Played in the midst of 2,000 probably mostly hungover Cumbrians in driving wind, the hosts had both things in their favour in the first half, and Wanderers were 2-0 down after two early set pieces. Matt Gilks completely misjudged the first, maybe fooled by the wind, but it was poor defending whether or not for both goals.

It was a dreadful first half, Carlisle were seeing everything doing their way, and Omari Patrick made it 3-0 in the 36th minute. At that point, Ian Evatt was sacked in the morning, according to the fans at Brunton Park, and a few Wanderers fans will have been doing the same. Carlisle were largely long ball but it worked perfectly for them. We had the wing against us, and were unable to play the football to keep it on the ground and neutralise the conditions. Like Port Vale, Ricardo Santos was targeted and it worked, almost to the point where I was thinking of taking him off at half time, taking him out of the equation and going to a back four. But I’m not the manager, and Evatt took off Alex Baptiste for Lloyd Isgrove.

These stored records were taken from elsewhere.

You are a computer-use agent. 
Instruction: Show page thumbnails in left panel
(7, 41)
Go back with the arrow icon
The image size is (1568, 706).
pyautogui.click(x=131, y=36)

We would get one back just before the break – George Thomason got his first goal for the club with a header. That kept us in it for the switch of ends for the second half. Not that it really helped us initially, for most of the second half we were still quite frustrating. But with Carlisle seemingly not sure what they wanted to do, we managed to get one back, a low ball across the area was turned in by Nathan Delfouneso. From there, we were in the ascendancy for the rest of the match, almost immediately after, Peter Kioso levelled after heading in the returning Andrew Tutte’s cross and we were level, in a game where after about half an hour, we would have laughed at such a prospect.

The improbable second half continued, Thomason hit the post, missing out on the chance to win it, while Kioso would then be sent off for a second yellow by the card-happy Ross Joyce. From there, we had to defend the remaining couple of minutes, and Jon Mellish nearly got the winner.

It was our season in one game really – some awful defending from set pieces, but then some moments of quality and ultimately a decent result against a side near the top. But seeing both sides of that coin only serves to prove why we can, and should be doing so much better.